- **WHAT IS REQUIRED**:
Exactly as written, retype all of the records that come next.
-- GIVEN DATA follows --
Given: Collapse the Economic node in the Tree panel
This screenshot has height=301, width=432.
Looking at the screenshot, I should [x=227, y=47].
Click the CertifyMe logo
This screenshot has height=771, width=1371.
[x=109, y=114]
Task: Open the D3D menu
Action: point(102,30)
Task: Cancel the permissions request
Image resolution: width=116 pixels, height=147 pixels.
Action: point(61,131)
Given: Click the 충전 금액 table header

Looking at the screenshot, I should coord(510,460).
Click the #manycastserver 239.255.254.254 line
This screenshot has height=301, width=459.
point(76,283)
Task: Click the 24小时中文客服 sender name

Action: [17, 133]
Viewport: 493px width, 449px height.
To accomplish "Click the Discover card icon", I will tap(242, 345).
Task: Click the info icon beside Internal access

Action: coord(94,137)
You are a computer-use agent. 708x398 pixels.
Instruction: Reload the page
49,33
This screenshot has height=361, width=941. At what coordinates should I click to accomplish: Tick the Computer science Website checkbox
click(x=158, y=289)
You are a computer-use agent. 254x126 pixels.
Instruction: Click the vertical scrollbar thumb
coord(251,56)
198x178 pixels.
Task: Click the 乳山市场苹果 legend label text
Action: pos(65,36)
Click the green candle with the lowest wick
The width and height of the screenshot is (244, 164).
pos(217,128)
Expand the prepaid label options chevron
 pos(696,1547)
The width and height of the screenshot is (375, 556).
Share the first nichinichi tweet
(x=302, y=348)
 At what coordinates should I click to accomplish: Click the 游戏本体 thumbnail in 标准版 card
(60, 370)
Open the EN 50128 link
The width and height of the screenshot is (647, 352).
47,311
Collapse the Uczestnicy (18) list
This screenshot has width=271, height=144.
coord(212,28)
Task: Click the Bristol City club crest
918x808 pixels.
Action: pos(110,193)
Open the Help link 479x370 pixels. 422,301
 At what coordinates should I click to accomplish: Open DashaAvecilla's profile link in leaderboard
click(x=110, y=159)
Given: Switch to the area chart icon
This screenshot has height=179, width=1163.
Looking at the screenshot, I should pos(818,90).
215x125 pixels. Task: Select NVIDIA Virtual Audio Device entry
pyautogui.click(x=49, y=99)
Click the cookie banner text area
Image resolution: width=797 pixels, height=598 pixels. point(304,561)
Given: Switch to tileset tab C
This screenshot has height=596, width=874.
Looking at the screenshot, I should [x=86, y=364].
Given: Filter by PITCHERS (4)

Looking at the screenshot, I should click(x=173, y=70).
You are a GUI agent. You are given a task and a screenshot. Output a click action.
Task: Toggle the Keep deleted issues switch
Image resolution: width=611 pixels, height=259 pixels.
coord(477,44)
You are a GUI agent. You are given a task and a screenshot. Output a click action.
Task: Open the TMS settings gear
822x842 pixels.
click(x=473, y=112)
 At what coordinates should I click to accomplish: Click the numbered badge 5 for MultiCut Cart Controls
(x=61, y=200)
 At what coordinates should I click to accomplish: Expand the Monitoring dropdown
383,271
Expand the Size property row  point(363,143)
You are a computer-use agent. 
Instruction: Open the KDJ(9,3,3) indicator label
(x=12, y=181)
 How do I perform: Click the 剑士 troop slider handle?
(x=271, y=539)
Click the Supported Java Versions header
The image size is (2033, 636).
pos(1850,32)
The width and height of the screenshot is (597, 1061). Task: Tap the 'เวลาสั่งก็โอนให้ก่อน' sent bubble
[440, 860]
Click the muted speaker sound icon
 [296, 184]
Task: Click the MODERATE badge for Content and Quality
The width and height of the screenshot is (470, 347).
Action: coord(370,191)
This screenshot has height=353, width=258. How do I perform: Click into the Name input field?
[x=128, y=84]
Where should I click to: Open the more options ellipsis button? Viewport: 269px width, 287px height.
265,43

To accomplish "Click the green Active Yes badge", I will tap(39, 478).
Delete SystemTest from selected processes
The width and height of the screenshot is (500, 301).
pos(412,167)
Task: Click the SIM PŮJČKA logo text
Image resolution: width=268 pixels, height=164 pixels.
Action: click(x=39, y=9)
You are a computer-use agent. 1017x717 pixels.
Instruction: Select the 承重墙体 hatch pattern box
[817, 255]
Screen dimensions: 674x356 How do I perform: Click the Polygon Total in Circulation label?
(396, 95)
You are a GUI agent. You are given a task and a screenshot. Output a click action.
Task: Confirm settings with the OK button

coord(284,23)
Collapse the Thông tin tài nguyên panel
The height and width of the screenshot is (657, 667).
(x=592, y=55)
-- GIVEN DATA concluded --
- **OUTPUT**:
Given: Collapse the Economic node in the Tree panel
This screenshot has height=301, width=432.
Looking at the screenshot, I should [x=227, y=47].
Click the CertifyMe logo
This screenshot has height=771, width=1371.
[x=109, y=114]
Task: Open the D3D menu
Action: point(102,30)
Task: Cancel the permissions request
Image resolution: width=116 pixels, height=147 pixels.
Action: point(61,131)
Given: Click the 충전 금액 table header

Looking at the screenshot, I should coord(510,460).
Click the #manycastserver 239.255.254.254 line
This screenshot has height=301, width=459.
point(76,283)
Task: Click the 24小时中文客服 sender name

Action: [17, 133]
Viewport: 493px width, 449px height.
To accomplish "Click the Discover card icon", I will tap(242, 345).
Task: Click the info icon beside Internal access

Action: coord(94,137)
You are a computer-use agent. 708x398 pixels.
Instruction: Reload the page
49,33
This screenshot has height=361, width=941. At what coordinates should I click to accomplish: Tick the Computer science Website checkbox
click(x=158, y=289)
You are a computer-use agent. 254x126 pixels.
Instruction: Click the vertical scrollbar thumb
coord(251,56)
198x178 pixels.
Task: Click the 乳山市场苹果 legend label text
Action: pos(65,36)
Click the green candle with the lowest wick
The width and height of the screenshot is (244, 164).
pos(217,128)
Expand the prepaid label options chevron
 pos(696,1547)
The width and height of the screenshot is (375, 556).
Share the first nichinichi tweet
(x=302, y=348)
 At what coordinates should I click to accomplish: Click the 游戏本体 thumbnail in 标准版 card
(60, 370)
Open the EN 50128 link
The width and height of the screenshot is (647, 352).
47,311
Collapse the Uczestnicy (18) list
This screenshot has width=271, height=144.
coord(212,28)
Task: Click the Bristol City club crest
918x808 pixels.
Action: pos(110,193)
Open the Help link 479x370 pixels. 422,301
 At what coordinates should I click to accomplish: Open DashaAvecilla's profile link in leaderboard
click(x=110, y=159)
Given: Switch to the area chart icon
This screenshot has height=179, width=1163.
Looking at the screenshot, I should pos(818,90).
215x125 pixels. Task: Select NVIDIA Virtual Audio Device entry
pyautogui.click(x=49, y=99)
Click the cookie banner text area
Image resolution: width=797 pixels, height=598 pixels. point(304,561)
Given: Switch to tileset tab C
This screenshot has height=596, width=874.
Looking at the screenshot, I should [x=86, y=364].
Given: Filter by PITCHERS (4)

Looking at the screenshot, I should click(x=173, y=70).
You are a GUI agent. You are given a task and a screenshot. Output a click action.
Task: Toggle the Keep deleted issues switch
Image resolution: width=611 pixels, height=259 pixels.
coord(477,44)
You are a GUI agent. You are given a task and a screenshot. Output a click action.
Task: Open the TMS settings gear
822x842 pixels.
click(x=473, y=112)
 At what coordinates should I click to accomplish: Click the numbered badge 5 for MultiCut Cart Controls
(x=61, y=200)
 At what coordinates should I click to accomplish: Expand the Monitoring dropdown
383,271
Expand the Size property row  point(363,143)
You are a computer-use agent. 
Instruction: Open the KDJ(9,3,3) indicator label
(x=12, y=181)
 How do I perform: Click the 剑士 troop slider handle?
(x=271, y=539)
Click the Supported Java Versions header
The image size is (2033, 636).
pos(1850,32)
The width and height of the screenshot is (597, 1061). Task: Tap the 'เวลาสั่งก็โอนให้ก่อน' sent bubble
[440, 860]
Click the muted speaker sound icon
 [296, 184]
Task: Click the MODERATE badge for Content and Quality
The width and height of the screenshot is (470, 347).
Action: coord(370,191)
This screenshot has height=353, width=258. How do I perform: Click into the Name input field?
[x=128, y=84]
Where should I click to: Open the more options ellipsis button? Viewport: 269px width, 287px height.
265,43

To accomplish "Click the green Active Yes badge", I will tap(39, 478).
Delete SystemTest from selected processes
The width and height of the screenshot is (500, 301).
pos(412,167)
Task: Click the SIM PŮJČKA logo text
Image resolution: width=268 pixels, height=164 pixels.
Action: click(x=39, y=9)
You are a computer-use agent. 1017x717 pixels.
Instruction: Select the 承重墙体 hatch pattern box
[817, 255]
Screen dimensions: 674x356 How do I perform: Click the Polygon Total in Circulation label?
(396, 95)
You are a GUI agent. You are given a task and a screenshot. Output a click action.
Task: Confirm settings with the OK button

coord(284,23)
Collapse the Thông tin tài nguyên panel
The height and width of the screenshot is (657, 667).
(x=592, y=55)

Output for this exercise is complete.